Doctor HERRICK. I do not think so. So that it would be more removed from the danger of interference or the setting aside of local authority, than would be true even under the English system; yet under the English system there is no setting aside of the local authority or interference with the religious societies in the maintenance of their schools, or of locally incorporated school societies in the maintenance of their own schools.

Mr. WELSH Doctor, would you consider the English system sufficiently parallel to ours to use it for purposes of comparison?

Doctor HERRICK. In this particular I would. I think it offers to us a very splendid evidence of the fact that the Minister of Education does not dominate and stifle and retard the local educational activity. Mr. BLACK. May I ask what local government has control of the schools in England?

Doctor HERRICK. They are called governing bodies and each of them is a distinctive incorporation.

Mr. BLACK. Answerable to whom?

Doctor HERRICK. Answerable generally to their own society.
Mr. BLACK. Are they answerable to any town or city?

Doctor HERRICK. In secondary schools.

Mr. BLACK. There is nothing analogous to our State school system, of course?

Doctor HERRICK. They have a system of board schools of the elementary grade. The secondary schools are practically all under independent local governing bodies.

Mr. BLACK. There is no local political guidance of the educational

bodies?

Doctor HERRICK. They are local educational bodies, some church officials, some selected by private companies; some of them are deans of colleges or presidents of universities-some one thing, some another but they are each a distinctive thing.

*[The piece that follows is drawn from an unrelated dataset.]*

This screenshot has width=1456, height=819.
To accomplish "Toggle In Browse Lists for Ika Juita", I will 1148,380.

Mr. BLACK. They are publicly supported; is that it?

Doctor HERRICK. Yes; they receive in certain instances grants from the board of education, but in Rugby School they receive no grant at all. This inspection is on the invitation of the governing body of Rugby School, and the board of education gives advice, counsel, and stimulation, and Rugby gets no money at all from the board of education. The English system is very individual. The local authority has the great control and initiative, and it is operating in connection with the minister of education, and the minister of education has not retarded or stifled individual initiative.

Mr. BLACK. There is no attempt at standardization, either, proceeding from the minister?

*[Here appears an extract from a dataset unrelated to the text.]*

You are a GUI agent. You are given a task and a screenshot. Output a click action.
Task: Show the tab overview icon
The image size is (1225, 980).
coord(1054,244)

Doctor HERRICK. I would say through suggestions of the minister they are attempting to standardize. There are certain ideals their inspectors and examiners do set up, and in these written reports which they make to the school they examine they do offer a standard or level to which they think the school might come; they do suggest to the school improvements which might well be introduced to the benefit of the school.

Mr. BLACK. Is there indirect control over the school and governing body of the school, by any authority, or denial of authority, in the credit that the minister of education might give to a school certificate?

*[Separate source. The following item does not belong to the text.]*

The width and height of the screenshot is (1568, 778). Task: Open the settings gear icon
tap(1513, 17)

Doctor HERRICK. No; they give no credit to school certificates at all in England; everything is on an examination system, scholarship admissions, and all the system of preferments and scholastic recognítion is based on examinations and not at all through what we ordinarily know as certificates or official recognition.

Mr. TUCKER Doctor, may I ask you a question? Would you favor this bill if you thought there was any danger of the Federal Government taking control of the educational systems of the States? Doctor HERRICK. I would not.

Mr. TUCKER. The bill itself is very clear on that subject, giving the entire control to the State officers, and yet I find in it three distinct conditions upon which it can be accepted. One is that there must be a 50-50 appropriation. The second is that each State that seeks the benefit of the bill must have a compulsory system of education. The next is that each State must have 24 weeks of school term. Now, those are very good propositions; we all want them. They are not objectionable. But, if the State of Virginia has a school system running for 20 weeks instead of 24, and in order to get in under this bill they adopt the 24-week system, does not the Federal Government practically control the school system of Virginia to the extent of those four additional weeks?